Avec l’évolution des interventions de prévention secondaire, y compris le développement de traitements ciblés, le risque d'AVC en post AIT, s’il ne peut être complètement évité peut être au moins anticipé. Pour autant, bien que le risque précoce d’AVC après un AIT soit bien documenté, le risque à long terme est bien moins caractérisé. Afin de déterminer plus précisément l’impact d’un premier AIT, une étude rétrospective a utilisé les données longitudinales recueillies lors de la Framingham Heart Study. Le risque d'AVC à court et à long terme après le premier AIT, et les caractéristiques cliniques et démographiques liées à ce risque, ont ainsi été décrites.

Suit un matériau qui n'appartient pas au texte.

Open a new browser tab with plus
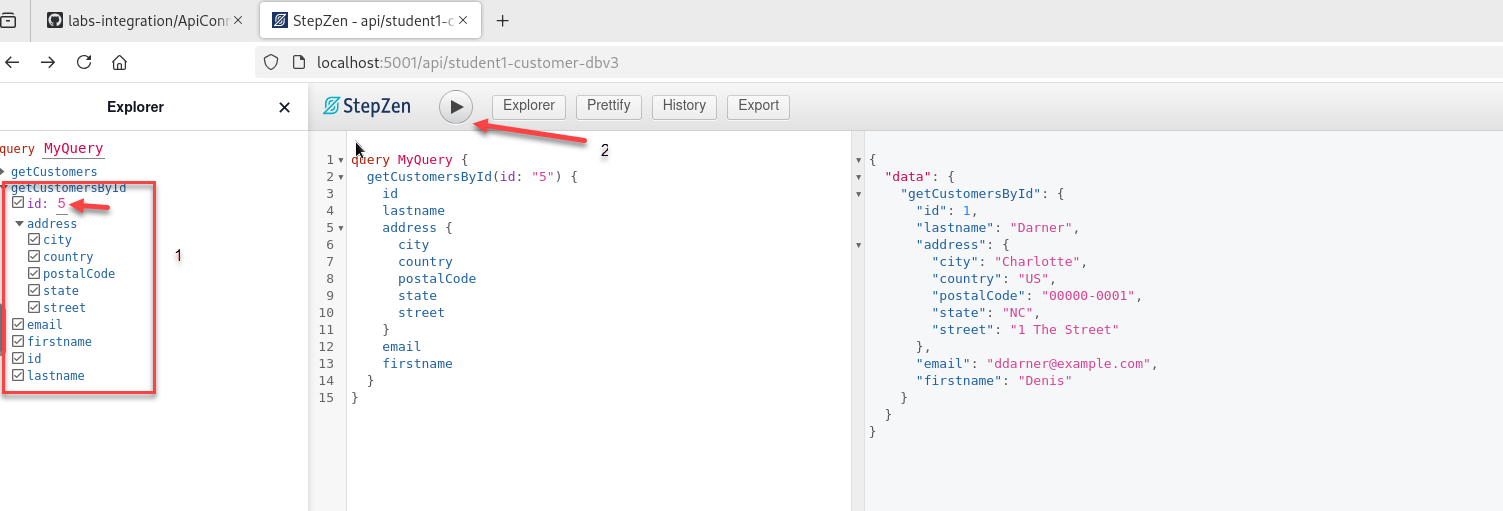Screen dimensions: 1503x511 [x=503, y=20]
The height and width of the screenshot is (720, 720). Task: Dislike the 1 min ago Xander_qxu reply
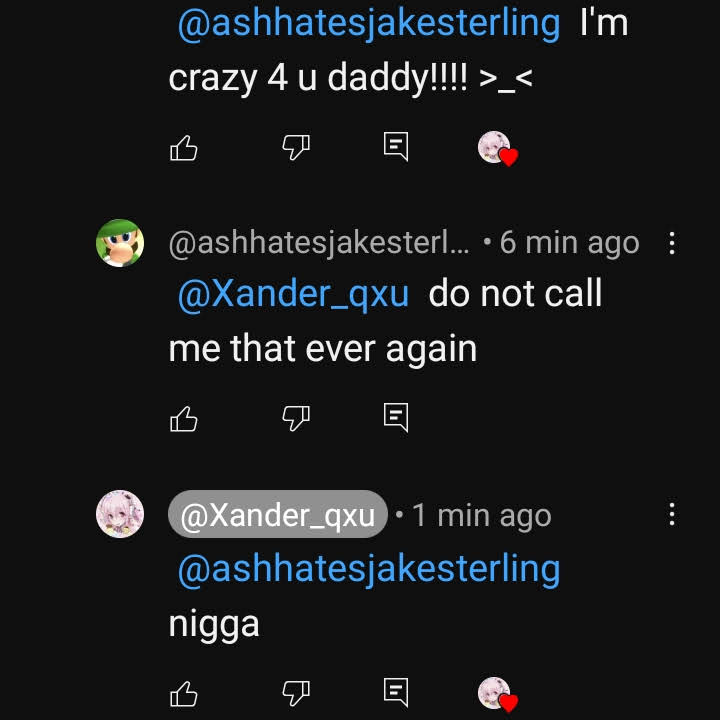295,692
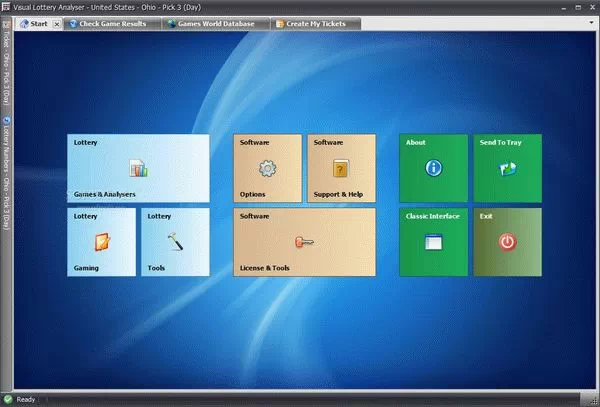Open Software Options gear tile
Screen dimensions: 600x407
click(x=268, y=168)
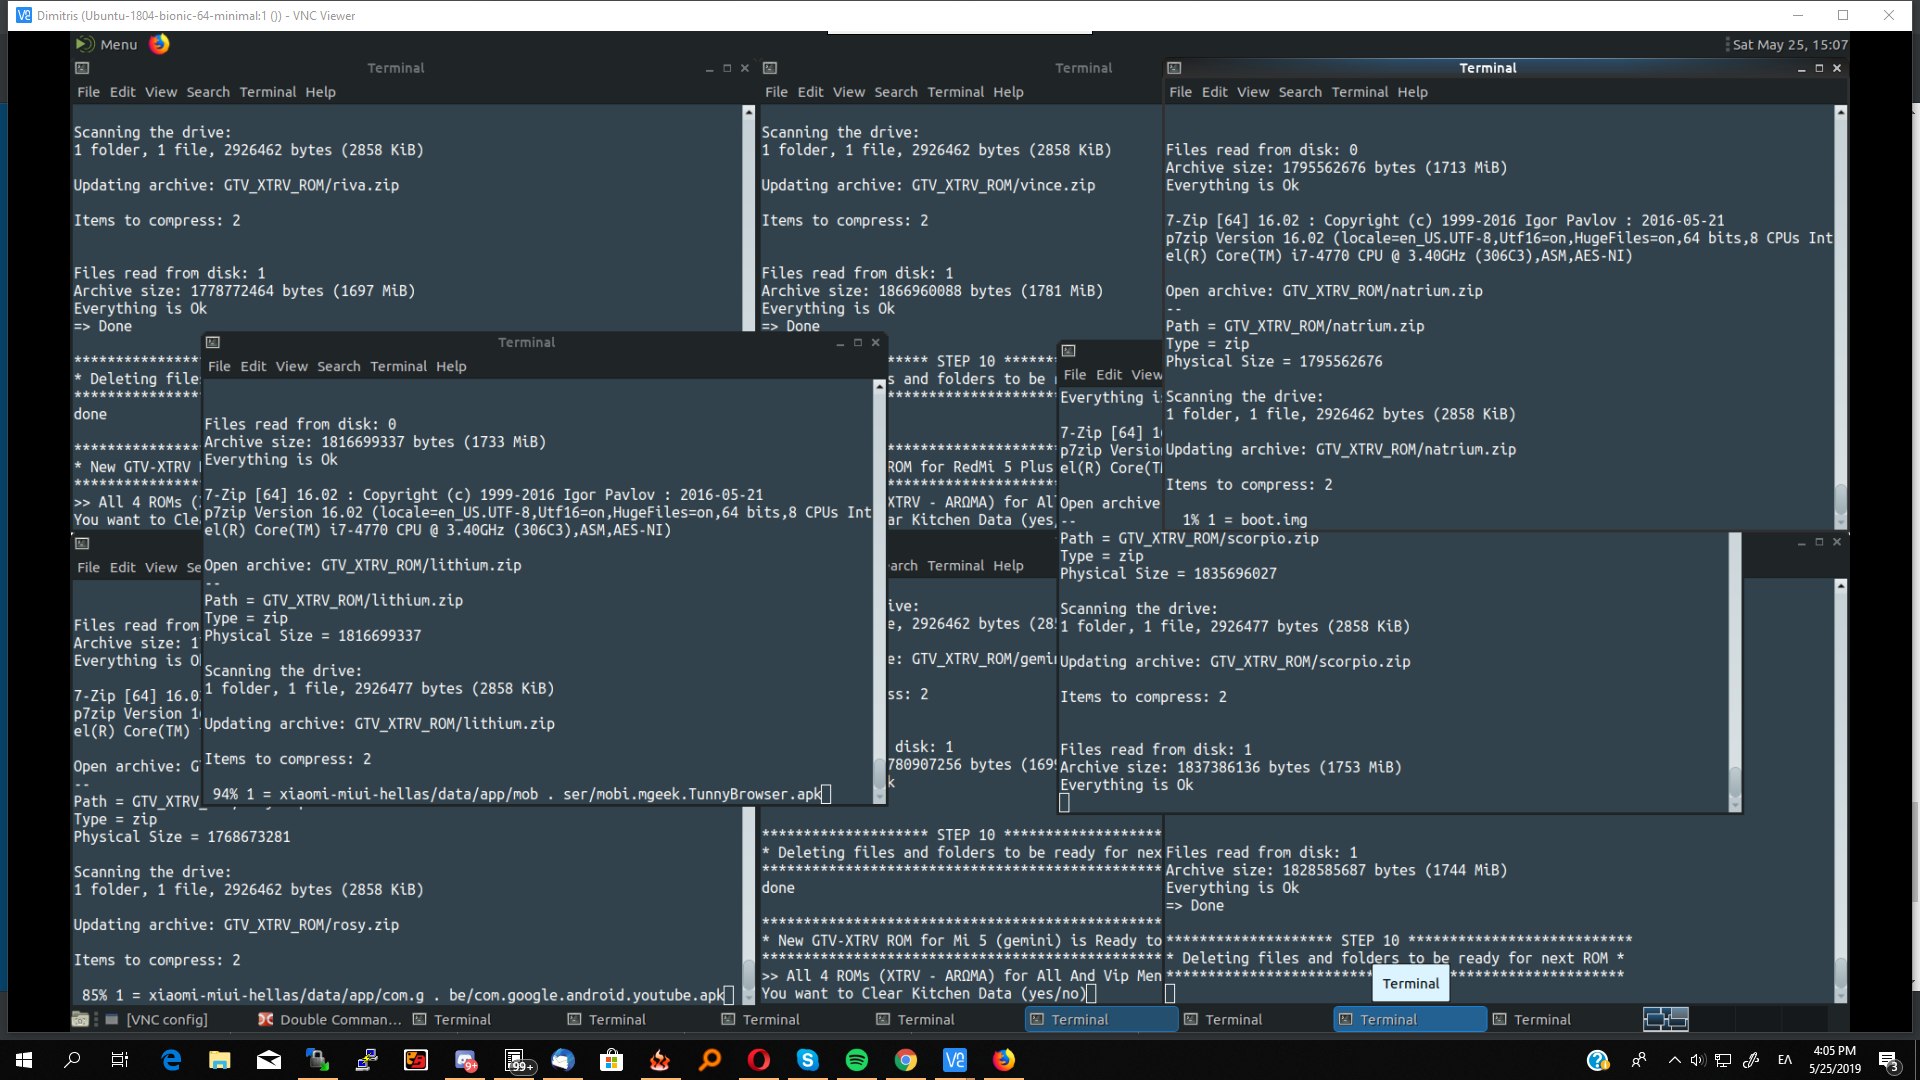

Cette étude de cohorte rétrospective se base sur les données collectées prospectivement de 1948 à 2017 sur 14 059 participants, sans antécédents d'AIT ou d'AVC initialement. Parmi les participants et durant les 66 ans de suivi, 435 ont été victimes d’un AIT (229 femmes d’âge moyen 73,47 ans et 206 hommes d’âge moyen 70,10 ans) ; ils ont été appariés à 2 175 participants témoins sans AIT. Le taux d'incidence estimé des AIT était de 1,19 / 1 000 personnes-années.

Sur une médiane de 8,86 ans de suivi après l’AIT, 130 participants (29,5 %) ont eu un AVC. Vingt-huit de ces AVC (21,5 %) sont survenus dans les 7 jours, 40 (30,8 %) sont survenus dans les 30 jours, 51 (39,2 %) sont survenus dans les 90 jours et 63 (48,5 %) sont survenus plus d'un an après l'AIT index. Le délai médian jusqu'à l'AVC était de 1,64 an (IIQ 0,07-6,6).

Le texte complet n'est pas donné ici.